SOURCE INFORMATION:

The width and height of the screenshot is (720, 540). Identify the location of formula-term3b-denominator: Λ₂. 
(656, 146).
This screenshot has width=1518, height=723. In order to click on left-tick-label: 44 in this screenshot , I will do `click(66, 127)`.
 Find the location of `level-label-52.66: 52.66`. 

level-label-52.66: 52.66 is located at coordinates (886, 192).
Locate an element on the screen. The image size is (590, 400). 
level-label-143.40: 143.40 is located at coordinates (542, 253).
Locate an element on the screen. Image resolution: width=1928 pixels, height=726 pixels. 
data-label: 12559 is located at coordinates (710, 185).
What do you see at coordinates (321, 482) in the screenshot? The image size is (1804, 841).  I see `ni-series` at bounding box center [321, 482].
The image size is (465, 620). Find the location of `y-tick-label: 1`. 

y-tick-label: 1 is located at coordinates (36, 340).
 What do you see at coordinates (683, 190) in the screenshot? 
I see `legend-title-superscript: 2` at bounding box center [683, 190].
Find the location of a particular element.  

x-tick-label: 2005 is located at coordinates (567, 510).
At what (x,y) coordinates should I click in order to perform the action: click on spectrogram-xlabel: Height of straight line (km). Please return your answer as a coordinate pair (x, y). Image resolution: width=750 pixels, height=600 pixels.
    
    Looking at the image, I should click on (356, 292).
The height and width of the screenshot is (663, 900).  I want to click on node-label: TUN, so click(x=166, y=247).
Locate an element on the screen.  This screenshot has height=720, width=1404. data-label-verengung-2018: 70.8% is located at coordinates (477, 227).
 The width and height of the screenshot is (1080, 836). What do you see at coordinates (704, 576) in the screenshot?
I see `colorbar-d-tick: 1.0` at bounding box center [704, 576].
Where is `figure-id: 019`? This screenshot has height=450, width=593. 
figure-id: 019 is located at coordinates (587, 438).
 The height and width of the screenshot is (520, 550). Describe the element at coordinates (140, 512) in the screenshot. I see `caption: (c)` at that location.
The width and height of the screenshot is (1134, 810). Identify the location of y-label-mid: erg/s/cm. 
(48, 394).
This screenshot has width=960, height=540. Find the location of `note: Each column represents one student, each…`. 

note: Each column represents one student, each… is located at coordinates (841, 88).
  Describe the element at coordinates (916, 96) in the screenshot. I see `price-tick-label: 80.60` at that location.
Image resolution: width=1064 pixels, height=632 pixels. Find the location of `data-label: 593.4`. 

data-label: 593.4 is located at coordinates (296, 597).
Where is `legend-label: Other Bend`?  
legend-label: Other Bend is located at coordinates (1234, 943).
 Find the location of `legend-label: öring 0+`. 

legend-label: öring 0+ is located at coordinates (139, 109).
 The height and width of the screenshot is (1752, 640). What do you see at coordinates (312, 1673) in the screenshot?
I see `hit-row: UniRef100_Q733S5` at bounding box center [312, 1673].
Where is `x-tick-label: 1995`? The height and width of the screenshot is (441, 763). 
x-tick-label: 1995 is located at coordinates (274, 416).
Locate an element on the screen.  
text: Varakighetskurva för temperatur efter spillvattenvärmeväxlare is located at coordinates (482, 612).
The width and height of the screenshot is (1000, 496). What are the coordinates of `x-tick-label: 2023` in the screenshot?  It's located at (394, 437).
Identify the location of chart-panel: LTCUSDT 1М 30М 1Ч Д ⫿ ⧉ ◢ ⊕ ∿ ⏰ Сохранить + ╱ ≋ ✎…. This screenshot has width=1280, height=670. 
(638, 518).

WHAT NEEDS TO BE DONE:
How many lines of the material above contain the string "Find", counting only matches with the same capitalization? Reply with the number alone.

TASK ANSWER:
6